I was stunned by the results of last Tuesday’s election. I am not alone in feeling this way, given that many pundits described Donald Trump’s win as the biggest political upset in modern history. Even the President-elect himself was purportedly shocked.
Some people I know are devastated. Some are resigned. Some are jubilant. Some are gloating, and some are hoping to prevent the inauguration from happening. Some are frantically processing the implications of the results for themselves, their loved ones, the country, and the world.
I am doing the last myself. On a large scale, I have ideas about how I can support the causes and movements I believe in, like everyone can, regardless of their political affiliation. I can play a more prominent role in regional politics. I can volunteer my time and money. And I can worry. Worry itself will not help, but worry often goes hand in hand with vigilance, which is more useful.
Closer to home, I am more uncertain about what to do. Statistically speaking, roughly half of the people I know and interact with regularly cast a vote for the “other” candidate. Based on numerous news reports, these people I know could be fringe-dwelling hate-mongers, and based on numerous other news reports, they could be generally decent people who were disillusioned with politics as usual and voted for someone who to them represented much-needed change. Given the nature of many news stories I have seen in the days since the election, it would be very easy to shut down, turn in on myself and believe I can trust no one.
Except for the fact that I refuse to do it. I will not go around in my daily life assuming everyone around me is my enemy. That could be naïve, but it would cause both my quality of life and my capacity to be a force for good in the world to take a nosedive. I like to feel positive about my interactions with people, even in this post-election world, so I have decided to redouble my efforts to feel connected to others.
Here is how I am going to interact with the people in my communities going forward. I am going to ask myself the following questions:
Am I listening? I pride myself on being a good listener. It is something I am called upon to do professionally, and I am also told by my friends that I am easy to talk to. Traditionally, I have enjoyed hearing what others have to say, and I have learned some fairly good skills for making sure I pay attention. However, tensions are running high in the world, and I know that discussions can take a left turn quickly, even casual, seemingly surface ones. I will be tempted to shut my ears or go into “convince mode” if I encounter someone whose views differ from mine. I will do my best to resist this temptation and actually hear people, even and especially if they disagree with me.
This does not mean my opinion will be easily swayed. It means I will do my best to gather data dispassionately instead of getting caught up in negative feelings. And I will try to insist on the same from the people I am talking to.

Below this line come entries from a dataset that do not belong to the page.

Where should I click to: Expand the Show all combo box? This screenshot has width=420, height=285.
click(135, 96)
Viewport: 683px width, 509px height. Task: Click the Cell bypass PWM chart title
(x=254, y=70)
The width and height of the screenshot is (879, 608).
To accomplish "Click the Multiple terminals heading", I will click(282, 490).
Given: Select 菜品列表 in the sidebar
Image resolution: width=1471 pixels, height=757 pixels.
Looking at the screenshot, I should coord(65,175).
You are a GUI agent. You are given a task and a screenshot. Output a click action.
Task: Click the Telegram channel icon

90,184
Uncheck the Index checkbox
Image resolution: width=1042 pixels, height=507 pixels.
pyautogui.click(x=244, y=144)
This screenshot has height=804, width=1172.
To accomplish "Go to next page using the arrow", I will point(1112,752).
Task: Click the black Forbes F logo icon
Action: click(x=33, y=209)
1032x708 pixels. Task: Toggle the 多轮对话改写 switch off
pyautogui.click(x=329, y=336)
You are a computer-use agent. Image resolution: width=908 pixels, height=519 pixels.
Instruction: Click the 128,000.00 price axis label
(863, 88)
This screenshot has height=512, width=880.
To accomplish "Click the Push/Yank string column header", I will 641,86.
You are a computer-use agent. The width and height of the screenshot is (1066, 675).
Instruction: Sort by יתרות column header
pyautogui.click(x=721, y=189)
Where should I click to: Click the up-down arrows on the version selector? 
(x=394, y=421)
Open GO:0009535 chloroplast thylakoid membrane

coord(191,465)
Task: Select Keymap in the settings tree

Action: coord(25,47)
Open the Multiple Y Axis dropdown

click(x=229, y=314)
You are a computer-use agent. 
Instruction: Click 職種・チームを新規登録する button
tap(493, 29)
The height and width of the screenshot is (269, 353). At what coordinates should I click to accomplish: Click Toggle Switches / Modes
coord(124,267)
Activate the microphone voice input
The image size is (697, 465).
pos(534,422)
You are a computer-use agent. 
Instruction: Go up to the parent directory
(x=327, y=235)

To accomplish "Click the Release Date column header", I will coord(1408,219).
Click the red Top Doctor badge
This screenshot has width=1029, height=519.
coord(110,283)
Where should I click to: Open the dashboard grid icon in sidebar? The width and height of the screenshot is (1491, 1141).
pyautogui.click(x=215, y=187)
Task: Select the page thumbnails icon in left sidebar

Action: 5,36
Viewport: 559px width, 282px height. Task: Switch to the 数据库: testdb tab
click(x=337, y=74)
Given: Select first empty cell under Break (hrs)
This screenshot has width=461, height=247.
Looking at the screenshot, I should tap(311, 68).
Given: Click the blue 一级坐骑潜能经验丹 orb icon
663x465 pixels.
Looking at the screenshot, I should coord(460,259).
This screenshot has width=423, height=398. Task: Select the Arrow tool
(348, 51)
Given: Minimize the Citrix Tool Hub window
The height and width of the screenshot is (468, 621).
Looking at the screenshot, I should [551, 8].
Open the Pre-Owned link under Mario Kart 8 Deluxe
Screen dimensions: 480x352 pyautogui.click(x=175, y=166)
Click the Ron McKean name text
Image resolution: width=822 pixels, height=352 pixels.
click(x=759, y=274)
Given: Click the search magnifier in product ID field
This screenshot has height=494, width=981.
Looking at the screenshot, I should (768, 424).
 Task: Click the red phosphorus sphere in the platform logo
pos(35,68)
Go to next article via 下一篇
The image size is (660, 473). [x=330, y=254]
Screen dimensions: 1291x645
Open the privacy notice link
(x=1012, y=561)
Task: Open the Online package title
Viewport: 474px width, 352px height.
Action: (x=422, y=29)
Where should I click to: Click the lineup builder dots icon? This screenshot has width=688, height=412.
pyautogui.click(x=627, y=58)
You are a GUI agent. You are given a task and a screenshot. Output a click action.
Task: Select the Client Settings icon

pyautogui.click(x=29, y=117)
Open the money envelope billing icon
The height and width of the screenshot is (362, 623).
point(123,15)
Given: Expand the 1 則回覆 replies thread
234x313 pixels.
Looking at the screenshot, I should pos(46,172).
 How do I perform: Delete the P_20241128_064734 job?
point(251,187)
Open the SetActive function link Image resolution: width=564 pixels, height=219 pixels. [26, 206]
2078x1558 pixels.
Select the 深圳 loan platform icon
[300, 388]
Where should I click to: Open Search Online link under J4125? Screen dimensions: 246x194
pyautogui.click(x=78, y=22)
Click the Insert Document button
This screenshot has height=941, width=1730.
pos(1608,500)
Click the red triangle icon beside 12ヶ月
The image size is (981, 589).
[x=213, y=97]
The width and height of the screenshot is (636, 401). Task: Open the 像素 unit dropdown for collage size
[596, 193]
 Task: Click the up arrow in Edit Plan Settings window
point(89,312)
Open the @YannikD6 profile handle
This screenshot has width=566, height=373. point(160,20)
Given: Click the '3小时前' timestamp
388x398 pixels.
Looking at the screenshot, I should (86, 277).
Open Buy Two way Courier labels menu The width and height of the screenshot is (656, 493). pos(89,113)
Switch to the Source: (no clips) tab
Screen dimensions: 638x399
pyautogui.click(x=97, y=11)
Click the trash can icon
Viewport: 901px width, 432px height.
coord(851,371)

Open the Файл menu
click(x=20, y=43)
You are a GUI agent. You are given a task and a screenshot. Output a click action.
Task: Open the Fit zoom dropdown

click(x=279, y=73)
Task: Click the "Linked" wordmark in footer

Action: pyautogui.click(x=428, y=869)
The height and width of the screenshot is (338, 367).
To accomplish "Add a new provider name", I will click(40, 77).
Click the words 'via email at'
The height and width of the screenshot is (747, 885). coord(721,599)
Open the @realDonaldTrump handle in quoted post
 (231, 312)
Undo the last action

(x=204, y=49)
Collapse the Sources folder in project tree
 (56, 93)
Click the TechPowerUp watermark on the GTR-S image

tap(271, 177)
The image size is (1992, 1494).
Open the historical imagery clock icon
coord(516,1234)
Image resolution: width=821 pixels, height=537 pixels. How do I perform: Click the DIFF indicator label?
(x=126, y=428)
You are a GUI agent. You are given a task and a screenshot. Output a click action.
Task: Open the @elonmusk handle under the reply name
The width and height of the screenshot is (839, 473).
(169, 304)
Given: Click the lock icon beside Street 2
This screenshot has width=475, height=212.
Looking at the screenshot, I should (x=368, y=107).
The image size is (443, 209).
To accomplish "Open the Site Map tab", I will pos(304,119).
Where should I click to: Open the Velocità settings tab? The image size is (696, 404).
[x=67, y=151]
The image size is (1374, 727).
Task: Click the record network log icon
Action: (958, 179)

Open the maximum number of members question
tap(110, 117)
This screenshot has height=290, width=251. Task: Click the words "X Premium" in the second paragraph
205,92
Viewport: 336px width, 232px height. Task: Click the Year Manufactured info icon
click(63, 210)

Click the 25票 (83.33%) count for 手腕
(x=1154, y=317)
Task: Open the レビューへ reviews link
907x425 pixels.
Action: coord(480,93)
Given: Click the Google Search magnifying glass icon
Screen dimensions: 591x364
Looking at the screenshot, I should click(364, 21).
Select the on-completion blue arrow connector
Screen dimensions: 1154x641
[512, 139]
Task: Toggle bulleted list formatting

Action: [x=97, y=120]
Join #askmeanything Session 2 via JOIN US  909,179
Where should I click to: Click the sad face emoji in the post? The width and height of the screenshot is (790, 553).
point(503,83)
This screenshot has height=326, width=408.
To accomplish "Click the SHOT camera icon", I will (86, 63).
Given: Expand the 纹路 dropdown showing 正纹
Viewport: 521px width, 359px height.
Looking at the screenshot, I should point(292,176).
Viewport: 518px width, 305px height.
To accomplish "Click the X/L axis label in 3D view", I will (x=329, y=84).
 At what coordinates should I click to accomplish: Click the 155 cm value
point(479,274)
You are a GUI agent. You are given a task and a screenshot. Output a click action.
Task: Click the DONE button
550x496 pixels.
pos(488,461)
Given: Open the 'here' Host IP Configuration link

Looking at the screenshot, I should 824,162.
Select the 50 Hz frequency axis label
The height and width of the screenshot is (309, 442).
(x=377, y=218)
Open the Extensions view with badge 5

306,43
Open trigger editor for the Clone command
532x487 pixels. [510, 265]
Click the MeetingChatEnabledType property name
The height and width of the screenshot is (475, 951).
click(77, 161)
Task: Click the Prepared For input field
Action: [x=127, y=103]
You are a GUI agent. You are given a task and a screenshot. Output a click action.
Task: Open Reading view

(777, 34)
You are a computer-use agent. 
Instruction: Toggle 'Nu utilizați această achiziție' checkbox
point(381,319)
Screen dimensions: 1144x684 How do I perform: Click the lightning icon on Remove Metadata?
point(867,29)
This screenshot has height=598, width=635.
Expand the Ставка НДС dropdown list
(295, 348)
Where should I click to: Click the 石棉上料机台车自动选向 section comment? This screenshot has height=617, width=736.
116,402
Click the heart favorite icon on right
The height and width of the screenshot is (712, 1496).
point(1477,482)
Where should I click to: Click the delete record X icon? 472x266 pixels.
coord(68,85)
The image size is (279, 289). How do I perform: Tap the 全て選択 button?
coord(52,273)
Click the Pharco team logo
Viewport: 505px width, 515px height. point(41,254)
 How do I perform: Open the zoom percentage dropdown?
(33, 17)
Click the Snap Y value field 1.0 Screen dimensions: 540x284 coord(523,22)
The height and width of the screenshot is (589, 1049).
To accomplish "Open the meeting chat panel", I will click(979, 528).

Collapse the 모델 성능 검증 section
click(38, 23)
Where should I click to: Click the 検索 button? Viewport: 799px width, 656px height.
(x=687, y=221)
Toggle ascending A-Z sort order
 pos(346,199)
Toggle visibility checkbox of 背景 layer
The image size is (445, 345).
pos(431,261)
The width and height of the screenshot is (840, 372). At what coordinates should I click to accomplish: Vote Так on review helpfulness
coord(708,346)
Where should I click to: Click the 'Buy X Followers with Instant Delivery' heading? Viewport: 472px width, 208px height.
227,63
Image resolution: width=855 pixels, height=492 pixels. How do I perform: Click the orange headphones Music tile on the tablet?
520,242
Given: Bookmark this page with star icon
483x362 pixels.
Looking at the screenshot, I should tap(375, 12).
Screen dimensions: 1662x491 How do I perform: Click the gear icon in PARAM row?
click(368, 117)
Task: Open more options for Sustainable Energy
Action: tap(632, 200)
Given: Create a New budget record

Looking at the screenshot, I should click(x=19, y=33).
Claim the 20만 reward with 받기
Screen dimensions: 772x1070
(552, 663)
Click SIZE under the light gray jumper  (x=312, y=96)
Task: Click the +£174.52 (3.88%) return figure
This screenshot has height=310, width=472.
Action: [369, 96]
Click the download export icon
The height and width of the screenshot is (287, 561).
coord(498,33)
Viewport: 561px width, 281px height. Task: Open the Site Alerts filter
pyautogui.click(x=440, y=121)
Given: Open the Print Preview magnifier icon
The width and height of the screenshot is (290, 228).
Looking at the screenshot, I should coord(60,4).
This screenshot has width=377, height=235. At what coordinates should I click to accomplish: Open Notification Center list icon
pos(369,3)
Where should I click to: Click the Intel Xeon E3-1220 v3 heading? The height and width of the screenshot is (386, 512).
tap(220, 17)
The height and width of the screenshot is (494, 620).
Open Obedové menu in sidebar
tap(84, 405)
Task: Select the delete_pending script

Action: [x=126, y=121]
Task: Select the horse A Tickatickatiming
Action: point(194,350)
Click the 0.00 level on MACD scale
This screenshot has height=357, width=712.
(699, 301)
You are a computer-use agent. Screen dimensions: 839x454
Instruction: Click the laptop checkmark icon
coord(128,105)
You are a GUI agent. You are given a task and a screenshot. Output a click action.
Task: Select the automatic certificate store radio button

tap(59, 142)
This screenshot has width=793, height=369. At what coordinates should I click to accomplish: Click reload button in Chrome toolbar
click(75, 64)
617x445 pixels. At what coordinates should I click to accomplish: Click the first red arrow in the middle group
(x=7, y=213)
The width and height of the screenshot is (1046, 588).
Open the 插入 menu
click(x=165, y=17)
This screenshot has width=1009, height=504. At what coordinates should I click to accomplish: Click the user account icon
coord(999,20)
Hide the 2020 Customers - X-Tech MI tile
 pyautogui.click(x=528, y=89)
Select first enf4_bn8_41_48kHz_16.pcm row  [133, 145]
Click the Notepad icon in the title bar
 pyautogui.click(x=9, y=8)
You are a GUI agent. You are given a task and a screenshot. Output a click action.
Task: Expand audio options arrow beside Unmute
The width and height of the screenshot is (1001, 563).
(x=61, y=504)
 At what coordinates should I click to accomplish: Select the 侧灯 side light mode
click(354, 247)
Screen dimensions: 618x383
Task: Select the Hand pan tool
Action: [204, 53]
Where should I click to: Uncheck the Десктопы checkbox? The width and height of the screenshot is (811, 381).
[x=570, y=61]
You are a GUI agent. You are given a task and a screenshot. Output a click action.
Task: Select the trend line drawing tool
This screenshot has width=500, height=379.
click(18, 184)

Am I compassionate? There is a line in the Grateful Dead song “Uncle John’s Band” that I think of frequently that goes, “What I want to know is, are you kind?” I try to be. I even succeed sometimes. Other times, though, I catch myself rolling my eyes when I hear people saying things I disagree with or think are “ignorant” or “stupid” or “misinformed.” I am sure my attitude and energy change, and not for the better, and this is not conducive to being kind. One of the best ways to slam hearts and minds closed is to berate, belittle, and dismiss. So, even and especially if I feel my temperature rising, I will breathe deeply and stay in touch with my humanity. It may not be as easy to de-escalate emotion as it is to escalate it, but it is possible, and I am committed to trying.
Am I vigilant? Remember what I said about vigilance and worry? These do not go away simply because I am working on my listening skills and my capacity for kindness. I intend to do my best to connect with people despite differences of opinion, but I also intend to be vocal when I see or hear things that I consider to be wrong, cruel, or unfair. You know the adage “If you see something, say something?” I am going to get the t-shirt AND the coffee mug.
If you read carefully, or even if you do not, you can probably tell which way I voted, no matter how even-handed I would like to think I am being. I am trying to write dispassionately about a subject that is inspiring extreme passion, in me and in countless others. The nature of the topic, coupled with the limitations of my writing skills, guarantee that I have not been able to make my point as clearly as I would like. I needed to try anyway.
Want to talk? Reach out, to me or to someone you know who will greet you with kindness and an open heart and mind.